I was wandering through a kitchen appliance store in a mall the other day, when a very enthusiastic young salesperson asked me if I would be interested in having a look at their new Cappuccinotoasterbroiler-as-seen-on-TV. “It mounts right up under your kitchen cabinets,” he said with the same excitement he might have displayed had he been announcing a cure for a major disease. “That way your kitchen countertop won’t be cluttered!” What was more, this fabulous device came in a dozen designer colours, with more attachments than the Columbia space shuttle. It was self-cleaning, odour-free, ran quietly, had a remote control, and I could pay for it in several years’ worth of easy monthly payments.
“What does it do?” I asked the earnest young man.
“Do?”
“Yes. If I am going install one of these Cappuccinotoasterbroiler-as-seen-on-TV in my kitchen, I’d like to know what it actually will do for me.”
Well, the explanation that followed is far too long and complicated to repeat here, but clearly the impression I was intended to get was that this extraordinary device would make me a huge success in the kitchen, more popular with my friends and family, healthier, and possibly even younger – I think there was a separate attachment for that.
I did not buy the Cappuccinotoasterbroiler as-seen-on-TV. I don’t need an appliance that will turn me in to a younger, more popular, kitchen whiz.
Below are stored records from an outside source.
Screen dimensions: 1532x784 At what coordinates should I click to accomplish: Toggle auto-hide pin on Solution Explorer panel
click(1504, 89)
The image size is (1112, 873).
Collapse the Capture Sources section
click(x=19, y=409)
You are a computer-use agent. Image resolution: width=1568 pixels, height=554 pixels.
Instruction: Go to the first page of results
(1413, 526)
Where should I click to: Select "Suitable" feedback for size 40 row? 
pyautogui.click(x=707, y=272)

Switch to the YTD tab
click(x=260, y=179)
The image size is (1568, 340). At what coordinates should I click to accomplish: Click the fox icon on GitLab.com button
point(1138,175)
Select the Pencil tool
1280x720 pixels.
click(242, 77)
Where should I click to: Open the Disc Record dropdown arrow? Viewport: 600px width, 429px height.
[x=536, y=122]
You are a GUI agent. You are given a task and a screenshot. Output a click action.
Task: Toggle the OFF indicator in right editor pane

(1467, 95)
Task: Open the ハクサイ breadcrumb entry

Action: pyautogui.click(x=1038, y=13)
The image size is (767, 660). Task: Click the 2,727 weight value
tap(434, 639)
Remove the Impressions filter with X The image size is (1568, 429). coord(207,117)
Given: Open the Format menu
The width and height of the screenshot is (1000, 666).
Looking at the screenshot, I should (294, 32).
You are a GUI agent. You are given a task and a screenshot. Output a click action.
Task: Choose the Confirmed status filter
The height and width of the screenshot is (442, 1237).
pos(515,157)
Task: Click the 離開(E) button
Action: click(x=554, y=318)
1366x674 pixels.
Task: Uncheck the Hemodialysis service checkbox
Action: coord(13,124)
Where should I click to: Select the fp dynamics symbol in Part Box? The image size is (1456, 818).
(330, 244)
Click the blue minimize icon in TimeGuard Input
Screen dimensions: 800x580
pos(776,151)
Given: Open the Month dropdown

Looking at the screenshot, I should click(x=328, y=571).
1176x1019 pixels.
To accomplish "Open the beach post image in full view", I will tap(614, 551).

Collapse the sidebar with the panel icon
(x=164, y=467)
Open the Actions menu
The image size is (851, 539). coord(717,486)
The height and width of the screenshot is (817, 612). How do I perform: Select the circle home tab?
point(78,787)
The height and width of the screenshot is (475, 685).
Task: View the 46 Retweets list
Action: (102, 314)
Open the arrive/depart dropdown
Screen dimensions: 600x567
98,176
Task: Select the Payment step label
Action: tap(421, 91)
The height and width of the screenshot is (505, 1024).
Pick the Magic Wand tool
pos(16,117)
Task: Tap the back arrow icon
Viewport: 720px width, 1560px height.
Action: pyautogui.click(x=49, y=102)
What I do need are some appliances that have practicable applications. A self-cleaning refrigerator, for instance, would be nice. The kids have a tendency to store science projects in the fridge and then forgetting about them, just as I seem to have a talent for not remembering bags of spinach I had every intention of making the kids eat, and which turn to slurry in the back of the “crisper.” Whoever comes up with a fridge that will sort out and dispose of my collection of liquid cucumbers, moldy yogurts and brittle ham slices will have my undying gratitude – and my money.
A few years ago, I could also have used some sort of diaper changing device – with a long-range remote control. Although I did manage to become something of an expert in the art of the rapid-fire diaper change, while at the same time learning how to hold my breath for several minutes, these are skills I could have done without; there are many ways for a parent to bond with his child, but I don’t believe this particular avenue is essential. Some sort of changing, disposing, cleaning and powdering appliance which would deliver my smiling, sweet-smelling child into my waiting arms would have been worth any number of Cappuccinotoasterbroiler-as-seen-on-TV.
I would also like to see the following appliances created: a machine that will bring a mug of hot coffee to my bedroom every morning, while at the same time waking me as gently as a summer breeze through an open window; a vacuum cleaner that will get the hair of my cat, Paws for Thought, out of my wool rug and then empty itself; something – anything, that will sort out the content of my garage and find my box of router bits which I haven’t seen since Kim Campbell was Prime Minister, but which I am certain is still in there somewhere; and finally some sort of extremely sturdy mobile unit I can send into my teenage son’s room to A: find him and bring him out before noon on Saturdays, and B: clean the place up, by which I mean returning the household plates and glasses to the kitchen, putting the lizard back in its cage, taking the melted wax out of the carpet and locating the three English assignments which have, apparently, been completed but have gone missing.
And oh yes, a dog washer would also be very much appreciated; some kind of machine that would be set up in the back yard, and which would lure Dimbulb into it, wash, dry and de-flea him all in one fell swoop, all without the bathroom having to be re-decorated, which is what tends to happen now.
Free Cappuccinotoasterbroiler as-seen-on-TV will be awarded to those who create any of these appliances.